The following is a fairly typical implementation of exponentiation modulo m:

$ cat ipowm.c
// Computes (b**e) % m
unsigned int
ipowm(unsigned int b, unsigned int e, unsigned int m)
{
  unsigned int ret;
  b %= m;
  for (ret = m > 1; e; e >>= 1) {
    if ((e & 1) == 1) {
      ret = (unsigned long long)ret * b % m;
    }
    b = (unsigned long long)b * b % m;
  }
  return ret;
}

Unfortunately, GCC emits a 64-bit multiply and divide for both "... * b % m" expressions on x86 and x86-64, where a 32-bit multiply and divide would be equivalent and faster.

$ gcc -std=c11 -O3 -Wall -S -save-temps ipowm.c
$ cat ipowm.s
...
	imulq	%rdi, %rax
	divq	%rcx
...
	imulq	%rdi, %rax
	divq	%rcx
...

The pattern

	mull	%edi
	divl	%ecx

would be much faster.  They're equivalent because b is always reduced mod m, so b < m and therefore (for any unsigned int x), x * b / m <= x * m / m == x, thus the quotient will always fit in 32 bits.
Comment 1 Richard Biener 2014-12-15 08:55:45 UTC
Not sure if your analysis is correct, but value-range propagation computes

ret_4: VARYING
...
_12: [0, 4294967295]
_13: [0, 4294967295]
_14: [0, 18446744065119617025]
_15: [0, 4294967295]
_16: [0, +INF]

for

Folding statement: _12 = (long long unsigned int) ret_4;
Not folded
Folding statement: _13 = (long long unsigned int) b_1;
Not folded
Folding statement: _14 = _12 * _13;
Not folded
Folding statement: _15 = (long long unsigned int) m_6(D);
Not folded
Folding statement: _16 = _14 % _15;

so its analysis needs to be improved (didn't investigate exactly where it
fails, but IIRC modulo is not handled here because m may be zero).
Comment 2 Marc Glisse 2014-12-15 10:34:16 UTC
You would need symbolic ranges, b and ret are in [0,m-1]. And then you are using that very specific x86 instruction that divides 64 bits by 32 bits but only works if the result fits in 32 bits. It works here because (m-1)*(m-1)/m<m is small enough, but that's very hard for the compiler to prove, and I don't know of another architecture with a similar instruction.

(Related: PR58897, PR53100)
Comment 3 Tavian Barnes 2014-12-16 23:04:51 UTC
@Richard Biener: Yes the range for _16 could be [0, 4294967294].  Why can't VRP can't assume division by zero doesn't occur?  If it can then it could say anything mod [a, b] fits in [0, b - 1].

That's a reasonable improvement by itself but it's not enough to optimize this PR, because to use divl for (ret * b % m), you need (ret * b / m) to fit in [0, 4294967295] as well.  And to know that that, as Marc Glisse suggests, you'd need symbolic ranges.

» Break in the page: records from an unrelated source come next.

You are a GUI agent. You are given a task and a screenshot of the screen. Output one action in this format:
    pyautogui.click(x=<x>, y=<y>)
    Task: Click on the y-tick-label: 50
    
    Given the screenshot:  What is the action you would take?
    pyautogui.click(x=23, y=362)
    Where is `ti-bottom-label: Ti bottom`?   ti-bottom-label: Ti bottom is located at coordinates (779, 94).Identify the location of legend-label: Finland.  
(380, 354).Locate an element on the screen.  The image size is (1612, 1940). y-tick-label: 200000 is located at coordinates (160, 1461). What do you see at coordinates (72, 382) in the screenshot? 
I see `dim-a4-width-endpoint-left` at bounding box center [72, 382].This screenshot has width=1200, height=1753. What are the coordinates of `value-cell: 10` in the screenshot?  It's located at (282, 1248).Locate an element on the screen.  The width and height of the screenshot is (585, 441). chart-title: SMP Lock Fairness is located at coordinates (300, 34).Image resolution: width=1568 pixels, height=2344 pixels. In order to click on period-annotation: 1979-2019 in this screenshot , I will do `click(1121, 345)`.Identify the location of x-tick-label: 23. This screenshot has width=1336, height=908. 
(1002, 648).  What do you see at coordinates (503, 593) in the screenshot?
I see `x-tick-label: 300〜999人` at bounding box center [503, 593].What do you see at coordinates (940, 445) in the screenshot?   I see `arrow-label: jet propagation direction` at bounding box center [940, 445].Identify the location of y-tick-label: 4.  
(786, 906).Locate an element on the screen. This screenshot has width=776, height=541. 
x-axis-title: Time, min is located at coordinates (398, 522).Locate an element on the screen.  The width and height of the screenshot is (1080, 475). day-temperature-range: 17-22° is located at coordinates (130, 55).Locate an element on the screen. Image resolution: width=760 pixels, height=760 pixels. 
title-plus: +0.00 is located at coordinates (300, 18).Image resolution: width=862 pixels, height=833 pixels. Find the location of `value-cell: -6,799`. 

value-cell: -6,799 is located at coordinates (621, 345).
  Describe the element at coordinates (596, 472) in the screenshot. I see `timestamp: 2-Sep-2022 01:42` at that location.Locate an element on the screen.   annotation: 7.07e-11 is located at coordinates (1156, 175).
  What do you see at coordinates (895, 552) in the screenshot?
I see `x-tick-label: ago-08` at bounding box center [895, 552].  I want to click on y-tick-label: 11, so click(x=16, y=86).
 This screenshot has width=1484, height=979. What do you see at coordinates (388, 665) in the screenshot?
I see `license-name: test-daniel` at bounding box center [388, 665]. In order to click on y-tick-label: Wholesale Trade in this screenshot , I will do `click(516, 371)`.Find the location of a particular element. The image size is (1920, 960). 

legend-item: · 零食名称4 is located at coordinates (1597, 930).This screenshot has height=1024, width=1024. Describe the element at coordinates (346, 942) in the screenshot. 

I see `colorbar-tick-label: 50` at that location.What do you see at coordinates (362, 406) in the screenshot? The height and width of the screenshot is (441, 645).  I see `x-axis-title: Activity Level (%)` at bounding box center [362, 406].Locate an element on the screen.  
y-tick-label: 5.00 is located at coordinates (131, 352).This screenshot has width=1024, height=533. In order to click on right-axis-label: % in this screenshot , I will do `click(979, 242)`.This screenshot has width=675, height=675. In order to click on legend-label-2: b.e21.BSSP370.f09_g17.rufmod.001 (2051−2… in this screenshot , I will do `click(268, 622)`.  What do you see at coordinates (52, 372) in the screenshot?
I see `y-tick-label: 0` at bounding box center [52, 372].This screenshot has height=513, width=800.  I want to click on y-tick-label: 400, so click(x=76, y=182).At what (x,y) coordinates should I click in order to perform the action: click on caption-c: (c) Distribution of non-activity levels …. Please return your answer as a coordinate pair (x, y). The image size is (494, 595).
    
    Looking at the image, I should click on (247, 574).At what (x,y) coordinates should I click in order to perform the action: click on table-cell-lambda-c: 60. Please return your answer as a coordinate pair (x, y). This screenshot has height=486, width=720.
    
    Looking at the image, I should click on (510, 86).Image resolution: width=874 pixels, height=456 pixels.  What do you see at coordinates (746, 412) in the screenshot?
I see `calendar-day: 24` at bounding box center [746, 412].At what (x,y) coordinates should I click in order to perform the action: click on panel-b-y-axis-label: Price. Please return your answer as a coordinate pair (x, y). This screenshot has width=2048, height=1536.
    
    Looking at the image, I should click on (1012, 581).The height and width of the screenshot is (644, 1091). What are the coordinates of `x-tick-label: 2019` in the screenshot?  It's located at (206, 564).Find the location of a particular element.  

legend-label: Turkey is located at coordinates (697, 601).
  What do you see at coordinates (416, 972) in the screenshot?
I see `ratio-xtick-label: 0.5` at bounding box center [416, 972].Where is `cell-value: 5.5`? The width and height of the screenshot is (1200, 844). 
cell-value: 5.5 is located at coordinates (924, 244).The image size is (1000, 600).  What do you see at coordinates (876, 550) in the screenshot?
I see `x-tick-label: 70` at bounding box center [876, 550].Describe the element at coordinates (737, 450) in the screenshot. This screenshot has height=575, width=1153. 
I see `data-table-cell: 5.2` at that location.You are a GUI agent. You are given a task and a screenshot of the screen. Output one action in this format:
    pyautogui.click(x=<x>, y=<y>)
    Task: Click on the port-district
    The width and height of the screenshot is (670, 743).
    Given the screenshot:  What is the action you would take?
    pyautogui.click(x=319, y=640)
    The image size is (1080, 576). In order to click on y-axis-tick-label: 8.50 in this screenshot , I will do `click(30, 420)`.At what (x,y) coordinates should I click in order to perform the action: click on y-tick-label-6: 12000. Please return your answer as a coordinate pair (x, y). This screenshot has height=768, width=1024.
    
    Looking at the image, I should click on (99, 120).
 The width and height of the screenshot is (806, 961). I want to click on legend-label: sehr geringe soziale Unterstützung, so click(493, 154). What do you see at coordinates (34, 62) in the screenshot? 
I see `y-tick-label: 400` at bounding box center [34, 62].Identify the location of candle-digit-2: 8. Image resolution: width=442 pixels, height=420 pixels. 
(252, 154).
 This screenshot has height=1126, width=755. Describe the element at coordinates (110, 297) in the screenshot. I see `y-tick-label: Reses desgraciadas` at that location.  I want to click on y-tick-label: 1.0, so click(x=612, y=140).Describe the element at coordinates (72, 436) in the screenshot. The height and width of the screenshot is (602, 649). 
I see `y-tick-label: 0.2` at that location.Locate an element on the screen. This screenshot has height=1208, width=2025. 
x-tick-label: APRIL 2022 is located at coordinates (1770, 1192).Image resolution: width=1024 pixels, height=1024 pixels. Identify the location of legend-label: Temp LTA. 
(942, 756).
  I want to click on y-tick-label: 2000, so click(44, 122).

@Marc Glisse: Is there currently no support at all for symbolic ranges?  If you can infer that b < m is an invariant then that's all you need.  Formally it's something like this:

If x, y, and z are 32-bit unsigned integers, and x <= z || y <= z, then

    (uint64_t)x * (uint64_t)y % z

can be computed with mull and divl because x * y / z is always <= max(x, y) which fits in 32 bits.
Comment 4 Oleg Endo 2014-12-20 01:29:28 UTC
(In reply to Marc Glisse from comment #2)
> You would need symbolic ranges, b and ret are in [0,m-1]. And then you are
> using that very specific x86 instruction that divides 64 bits by 32 bits but
> only works if the result fits in 32 bits. It works here because
> (m-1)*(m-1)/m<m is small enough, but that's very hard for the compiler to
> prove, and I don't know of another architecture with a similar instruction.

On SH a 64/32 -> 32 bit unsigned division can be done by repeating rotcl,div1 32 times (once for each result bit).  It's one of the examples for the 1-step division insn 'div1' in the manuals.  Effectively it's the same as the x86 divl insn.